=== EXERCISE PASSAGE ===

Analysis: Good things in bad times

The financial impact of the global pandemic may provide an opportunity for US infrastructure – if authorities are bold enough to take the challenge

Covid-19’s impact on the global economy will be felt for years, if not decades to come. However, a growing number of US experts believe the pandemic could provide an opportunity for infrastructure growth.

A report published in September by former White House infrastructure advisor DJ Gribbin called for ‘countercyclical’ investment in the infrastructure sector, arguing that such a move would take advantage of lower cost of labour and materials in the downturn, to provide new infrastructure in time to support the recovery.

Bridge the Dip is the first publication from Gribbin’s new company, Madrus, and suggests that now could be the perfect time for public sector bodies to look to the private sector to get projects off the ground.

“Analysis from the Congressional Budget Office shows that the cost of private capital, when adjusted for project delivery risks, is essentially the same as the cost of government capital,” the report explains. “The value proposition of private participation becomes even greater during recessions when government budgets are tight. This is because governments can shift early development costs to private partners to alleviate the immediate liquidity issues facing state and local governments advancing a critical infrastructure project.”

Speaking at a webinar on the report, hosted by the Association for the Improvement of American Infrastructure (AIAI), Gribbin said: “The best thing we can do is take infrastructure that is critical to a community and bring it forward.”

He added that the pandemic has given governments an opportunity to “think a bit more innovatively and creatively”, and some in the market suggest this could be a chance to rethink how P3s are developed.

Also speaking at the webinar was Hunt’s senior vice president, Rodney Moss, who discussed the potential for ‘progressive’ P3s. By bringing the private sector into project development much earlier, Moss explained that a progressive P3 allows better allocation of the relevant risks and early processes, so that the final development is better able to serve the needs of the public sector client.

=== ENTRIES SHOWN ===

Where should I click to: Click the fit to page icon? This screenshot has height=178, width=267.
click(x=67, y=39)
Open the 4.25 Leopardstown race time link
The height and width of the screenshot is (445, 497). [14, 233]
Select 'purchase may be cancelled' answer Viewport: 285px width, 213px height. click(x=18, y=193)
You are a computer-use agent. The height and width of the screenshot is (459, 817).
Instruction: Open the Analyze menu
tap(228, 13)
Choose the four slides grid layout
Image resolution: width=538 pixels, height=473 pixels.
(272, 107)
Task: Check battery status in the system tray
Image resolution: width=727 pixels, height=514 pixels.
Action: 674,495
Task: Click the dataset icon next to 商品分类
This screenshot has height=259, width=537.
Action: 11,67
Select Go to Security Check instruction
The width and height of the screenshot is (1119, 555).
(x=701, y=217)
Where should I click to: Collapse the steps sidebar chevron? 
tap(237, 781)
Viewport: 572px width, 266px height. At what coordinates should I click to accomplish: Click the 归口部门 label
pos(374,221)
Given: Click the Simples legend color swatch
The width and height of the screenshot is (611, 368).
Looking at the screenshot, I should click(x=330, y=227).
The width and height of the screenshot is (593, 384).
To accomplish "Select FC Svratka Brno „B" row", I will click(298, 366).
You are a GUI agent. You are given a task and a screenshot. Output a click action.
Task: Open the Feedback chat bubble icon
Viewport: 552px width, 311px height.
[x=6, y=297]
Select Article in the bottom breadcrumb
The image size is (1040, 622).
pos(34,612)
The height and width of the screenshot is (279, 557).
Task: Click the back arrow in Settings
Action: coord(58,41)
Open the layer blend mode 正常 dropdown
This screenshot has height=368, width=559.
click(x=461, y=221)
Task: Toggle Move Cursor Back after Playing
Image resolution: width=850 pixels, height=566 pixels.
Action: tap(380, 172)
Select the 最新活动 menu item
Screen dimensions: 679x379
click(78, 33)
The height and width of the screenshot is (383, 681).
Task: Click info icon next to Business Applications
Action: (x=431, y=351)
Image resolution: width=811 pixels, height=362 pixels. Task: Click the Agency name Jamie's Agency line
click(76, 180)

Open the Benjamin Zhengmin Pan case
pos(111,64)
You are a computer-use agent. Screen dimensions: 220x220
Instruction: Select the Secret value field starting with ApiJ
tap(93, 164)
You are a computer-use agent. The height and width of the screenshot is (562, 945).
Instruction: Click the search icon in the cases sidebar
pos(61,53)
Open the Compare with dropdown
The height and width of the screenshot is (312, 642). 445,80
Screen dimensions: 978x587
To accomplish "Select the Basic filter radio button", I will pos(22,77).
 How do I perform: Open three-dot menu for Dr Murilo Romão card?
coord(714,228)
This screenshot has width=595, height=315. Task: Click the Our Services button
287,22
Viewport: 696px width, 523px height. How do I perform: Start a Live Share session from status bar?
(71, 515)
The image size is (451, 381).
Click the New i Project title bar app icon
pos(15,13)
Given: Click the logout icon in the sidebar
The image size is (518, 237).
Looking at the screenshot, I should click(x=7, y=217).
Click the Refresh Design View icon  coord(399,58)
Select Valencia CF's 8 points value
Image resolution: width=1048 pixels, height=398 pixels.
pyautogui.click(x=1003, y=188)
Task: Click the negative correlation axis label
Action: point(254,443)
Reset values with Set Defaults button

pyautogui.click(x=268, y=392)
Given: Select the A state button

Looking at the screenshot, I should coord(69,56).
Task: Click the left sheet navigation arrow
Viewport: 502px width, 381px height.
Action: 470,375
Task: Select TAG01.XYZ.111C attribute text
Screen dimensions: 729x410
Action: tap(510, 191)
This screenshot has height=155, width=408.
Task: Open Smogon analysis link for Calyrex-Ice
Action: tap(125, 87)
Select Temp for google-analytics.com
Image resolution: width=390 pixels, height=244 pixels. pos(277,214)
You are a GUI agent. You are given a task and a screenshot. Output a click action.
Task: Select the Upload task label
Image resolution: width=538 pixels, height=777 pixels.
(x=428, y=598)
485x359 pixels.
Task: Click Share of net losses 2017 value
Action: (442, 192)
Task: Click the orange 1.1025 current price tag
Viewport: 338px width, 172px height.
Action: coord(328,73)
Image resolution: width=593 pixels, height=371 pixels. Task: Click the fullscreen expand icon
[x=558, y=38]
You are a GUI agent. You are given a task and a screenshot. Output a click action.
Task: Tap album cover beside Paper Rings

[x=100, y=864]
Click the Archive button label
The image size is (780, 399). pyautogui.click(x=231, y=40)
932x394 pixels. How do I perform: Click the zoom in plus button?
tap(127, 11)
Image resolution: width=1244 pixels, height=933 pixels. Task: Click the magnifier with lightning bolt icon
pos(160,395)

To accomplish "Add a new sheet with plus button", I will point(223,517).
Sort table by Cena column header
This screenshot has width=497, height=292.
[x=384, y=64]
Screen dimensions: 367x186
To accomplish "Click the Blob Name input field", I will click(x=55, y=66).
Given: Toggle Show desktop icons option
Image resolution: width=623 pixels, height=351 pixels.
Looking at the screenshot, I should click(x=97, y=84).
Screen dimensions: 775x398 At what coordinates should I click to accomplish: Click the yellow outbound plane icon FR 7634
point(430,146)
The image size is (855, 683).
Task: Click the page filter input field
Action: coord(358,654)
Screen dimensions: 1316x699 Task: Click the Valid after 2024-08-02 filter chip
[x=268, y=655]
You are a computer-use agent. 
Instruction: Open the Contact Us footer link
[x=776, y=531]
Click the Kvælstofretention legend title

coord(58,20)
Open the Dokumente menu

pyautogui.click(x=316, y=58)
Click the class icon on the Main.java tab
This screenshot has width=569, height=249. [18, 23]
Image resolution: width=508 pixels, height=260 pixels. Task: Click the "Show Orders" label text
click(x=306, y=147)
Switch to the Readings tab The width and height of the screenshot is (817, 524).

===

> **YOUR GOAL**: Transcribe, word for word, the stretch of the infrastructure analysis from "The financial impact" through "support the recovery.".

> **SOLUTION TO THE EXERCISE**:
The financial impact of the global pandemic may provide an opportunity for US infrastructure – if authorities are bold enough to take the challenge

Covid-19’s impact on the global economy will be felt for years, if not decades to come. However, a growing number of US experts believe the pandemic could provide an opportunity for infrastructure growth.

A report published in September by former White House infrastructure advisor DJ Gribbin called for ‘countercyclical’ investment in the infrastructure sector, arguing that such a move would take advantage of lower cost of labour and materials in the downturn, to provide new infrastructure in time to support the recovery.